- Task description: The copy must hold every line from the one with "Task: Click the" through the end of the listing, word for word, and must hold no pictures.

- Provided material:
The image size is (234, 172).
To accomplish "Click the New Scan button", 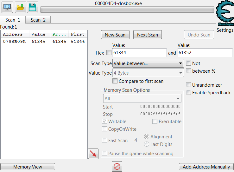I will click(115, 35).
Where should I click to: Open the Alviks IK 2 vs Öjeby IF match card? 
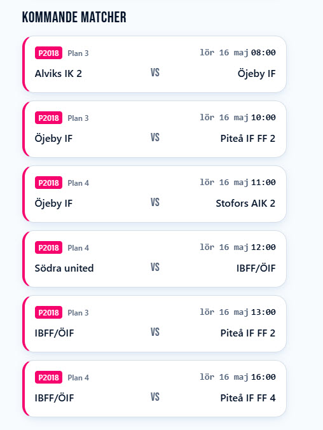[x=155, y=64]
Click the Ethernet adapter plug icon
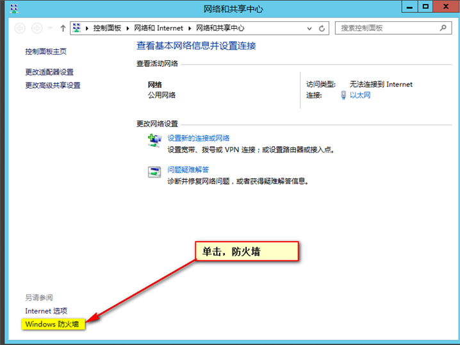The width and height of the screenshot is (460, 345). coord(343,95)
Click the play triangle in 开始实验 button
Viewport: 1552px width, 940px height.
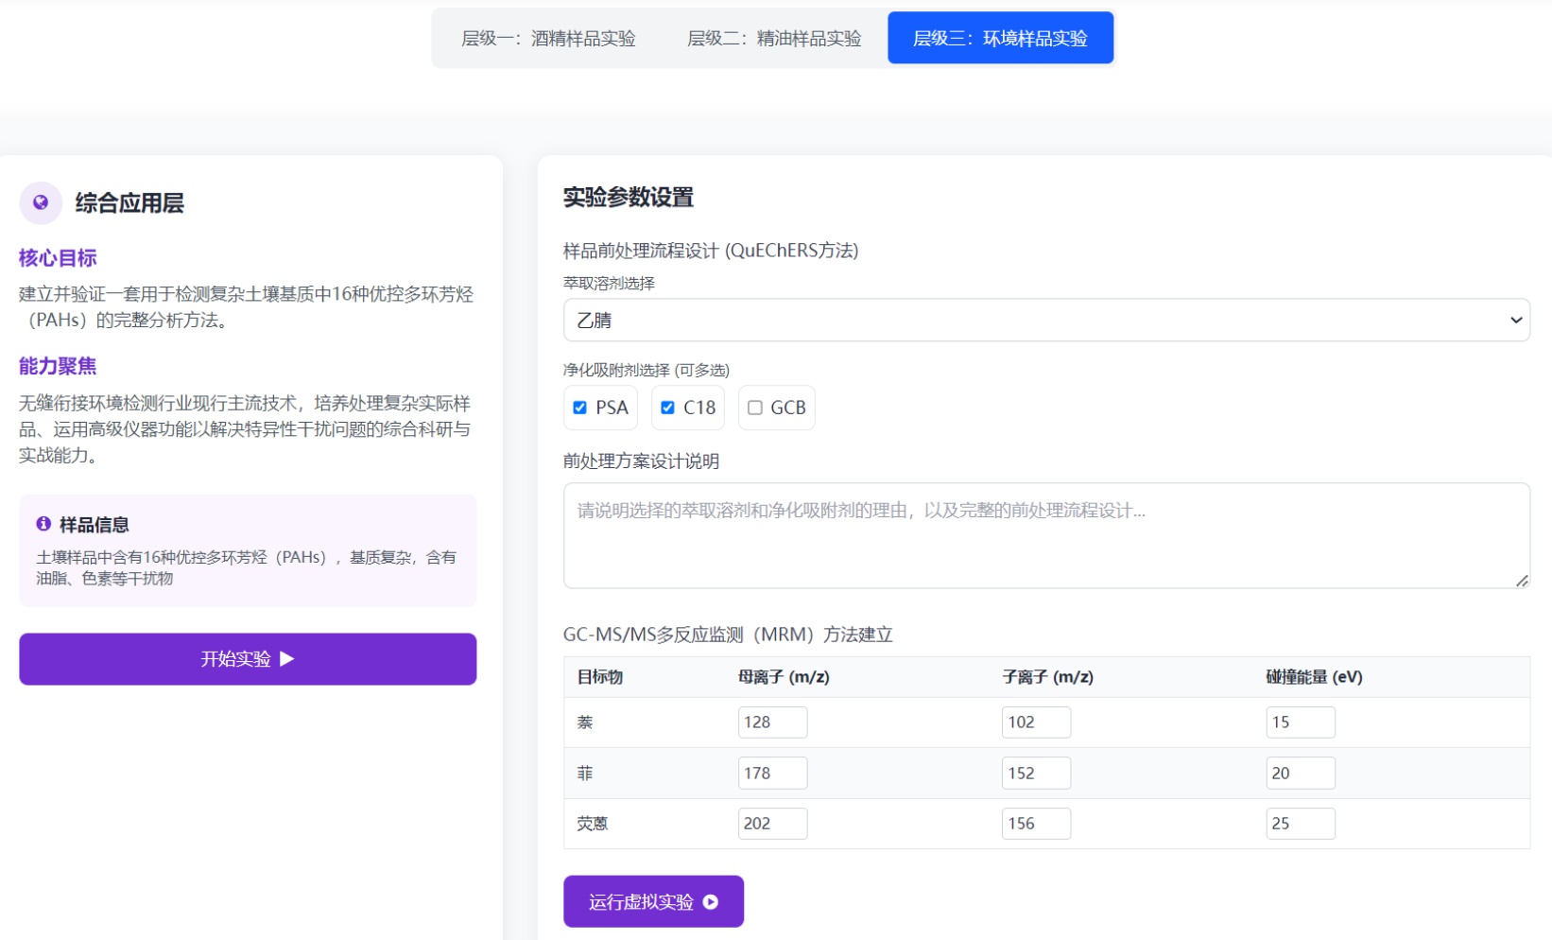point(287,658)
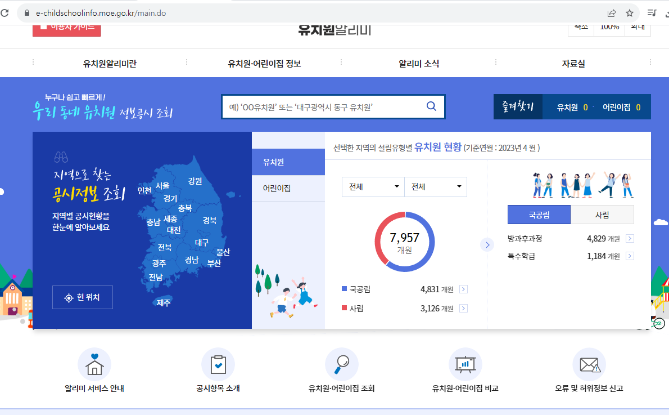Click the magnifier icon to search
This screenshot has height=415, width=669.
point(431,106)
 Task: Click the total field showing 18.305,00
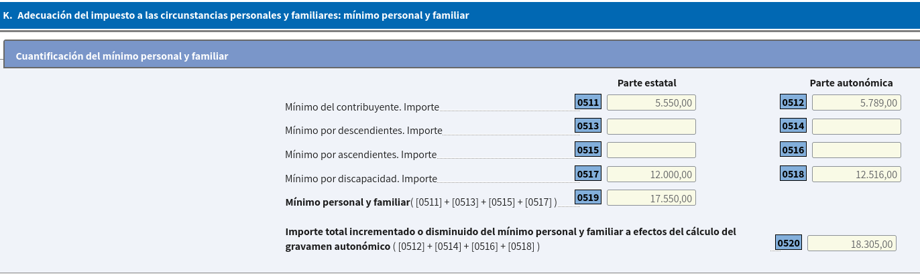[852, 244]
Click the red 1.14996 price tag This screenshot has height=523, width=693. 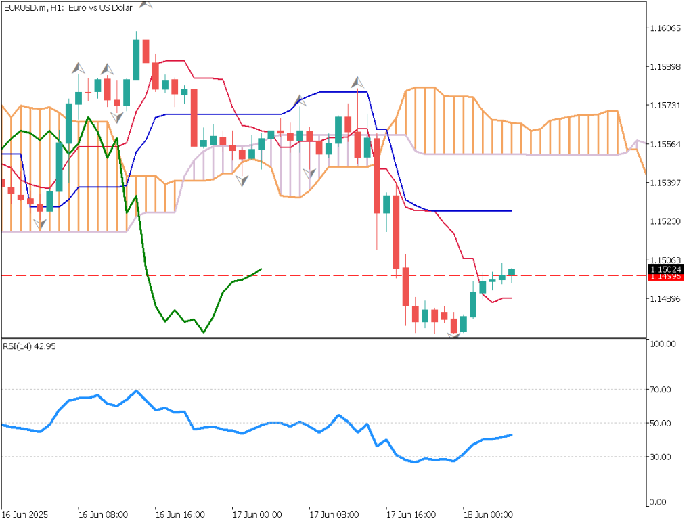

- Worked solution:
 Task: Click the total field showing 18.305,00
[852, 244]
Click the red 1.14996 price tag This screenshot has height=523, width=693. 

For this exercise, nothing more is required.